A conducting frame $abcd$ is kept in a vertical plane. A conducting rod $ef$ of mass $m$ and length $l$ can slide smoothly on it remaining always horizontal. The resistance of the loop is negligible and inductance is constant having value $L$. The rod is left from rest and allowed to fall under gravity and inductor has no initial current. A magnetic field of constant magnitude $B$ is present throughout the loop pointing inwards. Determine

 

(a) position of the rod as a function of time assuming initial position of the rod to be $x=0$ and vertically downward as the positive x-axis. 

(b) the maximum current in the circuit. 

(c) maximum velocity of the rod

Suppose $v$ be the velocity of the rod $ef$ when it has fallen a distance $x$. Then, 

$V_{fe}=V_{cb}$ or $Bvl=L\left(di/dt\right)$

or $B\left(dx/dt\right)l=L\left(di/dt\right)$ or $Bl\left(dx\right)=L\left(dt\right)$

Integrating, we get $Li=Blx$

or $i=\left(\frac{Bl}{L}\right)x$ ………… (i)

Now, magnetic force opposite to displacement $x$ will be

$F=F_m=ilB=\left(\frac{B^2{l}^2}{L}\right)x$

A constant downward force is $mg$. 

So, this is similar situation like spring-block system in vertical position. In which a force $F=kx$ acts upwards and a constant force $mg$ acts downwards. 

Hence, the wire will execute SHM, where

$k=\frac{B^2{l}^2}{L}$

Amplitude will be at $F_m=mg$

 or $\left(\frac{B^2{l}^2}{L}\right)A=mg \Rightarrow A=\frac{mgL}{B^2{l}^2}$

At $t=0$, rod is in its extreme position. 

Therefore, if we write the equation from mean position we will write, 

$X=-A\cos \omega t$

But, $x=X+A=A-A\cos \omega t=A\left(1-\cos \omega t\right)$

where, $\omega =\sqrt{\frac{k}{m}}=\sqrt{\frac{B^2{l}^2}{mL}}$

(b) From Eq.(i), 

$i_{max}=\left(\frac{Bl}{L}\right)x_{max}$

Here, $x_{max}=2A=\frac{2mgL}{B^2{l}^2}$

$\therefore i_{max}=\left(\frac{Bl}{L}\right)\left(\frac{2mgL}{B^2{l}^2}\right)=\frac{2mg}{Bl}$

(c) Maximum velocity, 

$v_0=\omega A=\left(\sqrt{\frac{B^2{l}^2}{mL}}\right)\left(\frac{mgL}{B^2{l}^2}\right)=g\sqrt{\frac{mL}{B^2{l}^2}}=\frac{g\sqrt{mL}}{Bl}$

§ **LISTING**

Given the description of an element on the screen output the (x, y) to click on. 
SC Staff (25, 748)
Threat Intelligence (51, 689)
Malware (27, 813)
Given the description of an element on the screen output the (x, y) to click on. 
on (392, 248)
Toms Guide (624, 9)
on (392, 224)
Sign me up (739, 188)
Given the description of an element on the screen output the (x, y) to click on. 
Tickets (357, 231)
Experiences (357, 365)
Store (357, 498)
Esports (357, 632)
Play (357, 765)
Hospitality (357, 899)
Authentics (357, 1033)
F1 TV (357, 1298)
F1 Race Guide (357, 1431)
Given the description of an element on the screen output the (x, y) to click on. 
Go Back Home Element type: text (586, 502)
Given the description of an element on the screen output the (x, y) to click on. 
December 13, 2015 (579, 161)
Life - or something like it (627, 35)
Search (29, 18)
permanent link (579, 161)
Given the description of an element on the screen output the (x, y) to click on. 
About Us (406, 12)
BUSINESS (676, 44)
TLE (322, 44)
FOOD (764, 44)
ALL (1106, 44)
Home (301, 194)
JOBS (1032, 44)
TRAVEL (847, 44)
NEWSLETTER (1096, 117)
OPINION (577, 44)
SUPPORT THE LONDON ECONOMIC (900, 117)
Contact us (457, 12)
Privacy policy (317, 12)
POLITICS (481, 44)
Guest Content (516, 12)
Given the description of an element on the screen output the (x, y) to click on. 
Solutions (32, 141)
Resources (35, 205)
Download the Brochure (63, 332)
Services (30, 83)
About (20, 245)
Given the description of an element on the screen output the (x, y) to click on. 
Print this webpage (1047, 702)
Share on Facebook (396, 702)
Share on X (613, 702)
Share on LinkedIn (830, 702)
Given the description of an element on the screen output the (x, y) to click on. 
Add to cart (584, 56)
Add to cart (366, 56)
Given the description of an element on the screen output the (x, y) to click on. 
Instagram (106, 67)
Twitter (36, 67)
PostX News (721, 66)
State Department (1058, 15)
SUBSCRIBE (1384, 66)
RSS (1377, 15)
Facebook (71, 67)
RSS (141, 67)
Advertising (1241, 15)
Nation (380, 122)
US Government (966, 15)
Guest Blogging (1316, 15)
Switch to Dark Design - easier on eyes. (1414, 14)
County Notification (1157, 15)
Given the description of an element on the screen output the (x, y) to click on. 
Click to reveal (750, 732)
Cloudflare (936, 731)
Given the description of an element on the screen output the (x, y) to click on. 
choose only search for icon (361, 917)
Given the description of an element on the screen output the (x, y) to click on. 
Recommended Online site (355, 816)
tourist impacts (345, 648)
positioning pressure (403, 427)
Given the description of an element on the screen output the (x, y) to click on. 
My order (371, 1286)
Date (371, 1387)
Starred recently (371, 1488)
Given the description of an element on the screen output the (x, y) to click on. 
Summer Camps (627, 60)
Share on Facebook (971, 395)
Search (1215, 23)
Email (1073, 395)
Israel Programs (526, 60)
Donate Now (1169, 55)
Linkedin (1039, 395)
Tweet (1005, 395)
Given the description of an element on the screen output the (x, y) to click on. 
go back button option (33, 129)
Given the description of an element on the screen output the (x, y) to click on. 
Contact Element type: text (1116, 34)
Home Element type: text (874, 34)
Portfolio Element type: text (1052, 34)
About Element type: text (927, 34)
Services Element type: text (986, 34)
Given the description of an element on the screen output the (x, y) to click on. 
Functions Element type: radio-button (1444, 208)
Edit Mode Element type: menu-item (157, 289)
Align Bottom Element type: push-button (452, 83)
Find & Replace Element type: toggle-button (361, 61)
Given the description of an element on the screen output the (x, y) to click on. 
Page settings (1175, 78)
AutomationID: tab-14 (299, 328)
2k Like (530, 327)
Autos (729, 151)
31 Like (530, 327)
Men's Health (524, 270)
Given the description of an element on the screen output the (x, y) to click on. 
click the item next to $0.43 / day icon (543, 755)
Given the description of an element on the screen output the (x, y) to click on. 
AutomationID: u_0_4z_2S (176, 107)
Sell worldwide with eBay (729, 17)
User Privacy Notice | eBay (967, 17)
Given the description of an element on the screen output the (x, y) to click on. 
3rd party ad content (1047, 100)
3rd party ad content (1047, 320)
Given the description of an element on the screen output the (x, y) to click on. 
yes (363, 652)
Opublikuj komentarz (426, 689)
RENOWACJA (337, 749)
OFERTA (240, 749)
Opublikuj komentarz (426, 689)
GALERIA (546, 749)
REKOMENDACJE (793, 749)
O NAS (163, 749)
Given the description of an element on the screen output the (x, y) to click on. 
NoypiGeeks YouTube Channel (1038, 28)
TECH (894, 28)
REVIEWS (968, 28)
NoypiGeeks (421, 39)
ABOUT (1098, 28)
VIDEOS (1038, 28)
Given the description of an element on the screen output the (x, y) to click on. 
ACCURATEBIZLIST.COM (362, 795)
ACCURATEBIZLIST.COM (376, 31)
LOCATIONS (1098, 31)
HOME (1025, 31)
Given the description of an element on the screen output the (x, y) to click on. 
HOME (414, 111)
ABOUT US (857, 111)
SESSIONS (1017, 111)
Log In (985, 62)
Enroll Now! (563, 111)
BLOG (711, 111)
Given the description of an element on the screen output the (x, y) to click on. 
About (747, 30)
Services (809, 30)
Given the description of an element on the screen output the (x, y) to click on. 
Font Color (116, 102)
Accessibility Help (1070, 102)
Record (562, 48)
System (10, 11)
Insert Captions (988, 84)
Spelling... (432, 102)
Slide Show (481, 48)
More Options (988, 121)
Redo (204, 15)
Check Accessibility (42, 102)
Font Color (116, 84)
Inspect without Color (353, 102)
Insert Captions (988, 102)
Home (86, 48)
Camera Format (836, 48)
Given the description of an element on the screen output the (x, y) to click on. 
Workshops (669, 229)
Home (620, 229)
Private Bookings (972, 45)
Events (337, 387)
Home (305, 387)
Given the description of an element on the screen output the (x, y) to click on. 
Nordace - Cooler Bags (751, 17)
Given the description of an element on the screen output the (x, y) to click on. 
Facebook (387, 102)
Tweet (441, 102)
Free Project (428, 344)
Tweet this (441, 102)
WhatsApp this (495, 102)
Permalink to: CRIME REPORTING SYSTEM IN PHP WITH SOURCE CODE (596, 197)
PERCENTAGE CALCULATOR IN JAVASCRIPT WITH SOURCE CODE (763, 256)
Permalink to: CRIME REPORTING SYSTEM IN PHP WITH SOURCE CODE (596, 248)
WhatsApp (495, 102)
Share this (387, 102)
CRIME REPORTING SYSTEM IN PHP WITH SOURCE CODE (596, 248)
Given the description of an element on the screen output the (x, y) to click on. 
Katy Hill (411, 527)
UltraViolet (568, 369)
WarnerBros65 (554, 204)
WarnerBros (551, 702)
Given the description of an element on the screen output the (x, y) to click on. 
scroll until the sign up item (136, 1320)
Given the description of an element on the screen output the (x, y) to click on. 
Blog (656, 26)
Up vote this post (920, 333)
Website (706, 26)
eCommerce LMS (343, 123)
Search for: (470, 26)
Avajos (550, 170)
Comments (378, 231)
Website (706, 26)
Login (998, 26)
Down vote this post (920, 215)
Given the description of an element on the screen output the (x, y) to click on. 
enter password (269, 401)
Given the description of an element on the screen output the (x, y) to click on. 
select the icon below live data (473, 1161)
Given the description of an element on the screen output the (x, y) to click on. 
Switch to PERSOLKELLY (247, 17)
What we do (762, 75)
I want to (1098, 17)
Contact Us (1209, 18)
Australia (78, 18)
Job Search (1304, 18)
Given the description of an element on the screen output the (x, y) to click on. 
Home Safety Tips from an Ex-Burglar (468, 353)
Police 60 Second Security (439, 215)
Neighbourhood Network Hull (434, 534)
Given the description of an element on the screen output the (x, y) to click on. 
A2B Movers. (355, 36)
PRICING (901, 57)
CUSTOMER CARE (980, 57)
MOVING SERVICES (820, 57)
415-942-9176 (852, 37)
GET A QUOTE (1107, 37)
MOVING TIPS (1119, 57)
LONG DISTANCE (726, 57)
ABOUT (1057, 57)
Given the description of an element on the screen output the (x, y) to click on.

§ **SET EXERCISE A**
In the falling-rod solution, what position is the rod in at $t=0$?
§ **SET EXERCISE B**
For each statement, say whether the falling-rod solution agrees with it. (i) The loop has a large resistance. (ii) The rod's motion is likened to a spring-block system in vertical position. (iii) The inductor carries a current before the rod is released.

§ **FINAL ANSWER A**
Its extreme position.

§ **FINAL ANSWER B**
(i) No: "The resistance of the loop is negligible"
(ii) Yes: "So, this is similar situation like spring-block system in vertical position."
(iii) No: "inductor has no initial current"